Quante volte, da bambini, un semplice bastone si è trasformato in una spada pronta a combattere draghi? O una stanza qualunque ha preso le sembianze di un castello incantato? Il gioco del “facciamo finta che” è questo: un attimo magico in cui la realtà si piega alla fantasia senza bisogno di regole. I bambini diventano registi, attori e spettatori allo stesso tempo, dando vita a mondi e storie inventate sul momento, dove tutto è possibile.
Perché il “facciamo finta che” è importante per la crescita
Il gioco del “facciamo finta che” non è solo un passatempo: è una tappa fondamentale nello sviluppo dei bambini, soprattutto dal punto di vista mentale ed emotivo. Quando un bambino crea situazioni, personaggi o ambientazioni, sta allenando il pensiero simbolico, che è alla base dell’apprendimento. Questo tipo di gioco aiuta a sviluppare l’intelligenza, a migliorare la capacità di risolvere problemi e ad aumentare l’empatia, dando al bambino la possibilità di esplorare emozioni diverse e punti di vista altrui senza rischi.
Nel corso di queste finzioni, i bambini imparano a decidere da soli e a adattarsi a situazioni che cambiano. Inventare una storia significa anche assumere ruoli sociali, capire regole non dette e riconoscere rapporti di forza. Così, il gioco insegna le basi della convivenza e della collaborazione, che poi si riflettono nei loro rapporti quotidiani.
Insegnanti ed educatori approfittano spesso di questi momenti per osservare le capacità che stanno emergendo e per creare un ambiente stimolante. Basta poco, una scatola, un telo o qualche bambola, per far scattare la voglia di partecipare e comunicare tra i bambini. Il “facciamo finta che” accompagna così la crescita in modo naturale, senza bisogno di strumenti complicati o regole rigide.
Un gioco senza tempo, radicato in tutte le culture
Il gioco simbolico non è una moda recente né limitata a un solo posto: si trova in ogni cultura da sempre. Testimonianze storiche mostrano che anche nei tempi antichi i bambini inventavano storie e scenari per capire il mondo intorno a loro. Questo dimostra quanto il “facciamo finta che” sia una parte profonda della natura umana, uno strumento per imparare e socializzare.
Con gli anni e l’arrivo della tecnologia, questo tipo di gioco si è trasformato. Oggi si intreccia con videogiochi e altri intrattenimenti digitali che offrono mondi complessi e interattivi, ma spesso a scapito della spontaneità del bambino. Il rischio è che la creatività venga schiacciata da scenari già decisi, limitando la capacità di risolvere problemi o di adattarsi.
Famiglie e scuole oggi devono trovare il giusto equilibrio tra tecnologia e giochi liberi, senza schemi.

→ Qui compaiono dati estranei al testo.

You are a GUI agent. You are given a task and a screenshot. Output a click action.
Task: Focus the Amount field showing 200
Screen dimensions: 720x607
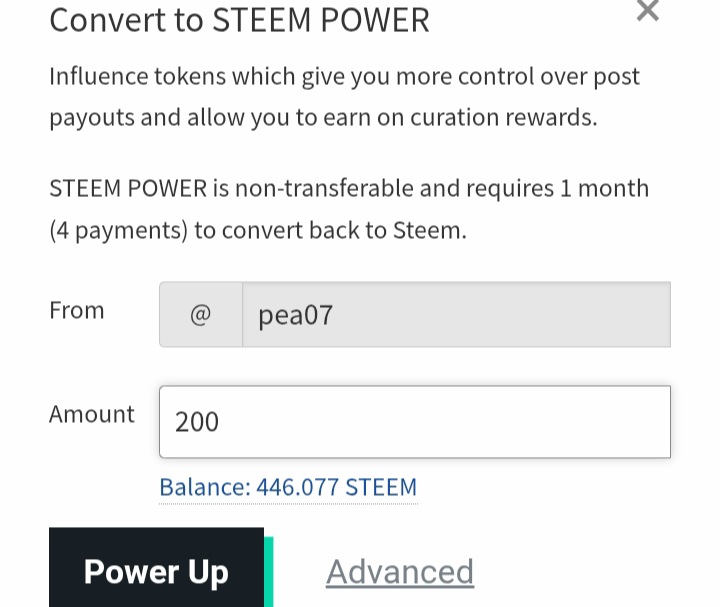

Promuovere momenti di gioco aperto aiuta a tenere viva quella libertà mentale e quella fantasia che nessun dispositivo elettronico può sostituire completamente.
Quando il “facciamo finta che” diventa terapia
Nel campo della psicologia infantile e nelle terapie per bambini con bisogni speciali, il gioco simbolico è uno strumento prezioso. Attraverso la finzione, gli specialisti possono osservare senza forzare, in modo naturale, come i piccoli si comportano e si esprimono. Interpretare ruoli diversi aiuta spesso a superare paure, ansie o traumi, in un ambiente protetto.
Questo metodo è utile anche per migliorare la comunicazione, le abilità sociali e motorie di bambini con difficoltà di sviluppo o di apprendimento. Il gioco diventa un mezzo per favorire l’interazione, stimolare la motivazione e ottenere progressi concreti. L’atmosfera libera e inventata abbassa le barriere, favorendo apertura e integrazione di nuove capacità.
Molte ricerche confermano l’efficacia di queste tecniche, dimostrando che il “facciamo finta che” non è solo un semplice gioco infantile, ma una risorsa vera e propria per la crescita emotiva e cognitiva, anche quando il bambino deve affrontare sfide particolari.
Un gioco semplice, dunque, che nasconde un valore profondo e durevole, pronto a cambiare e adattarsi alle esigenze di ogni bambino.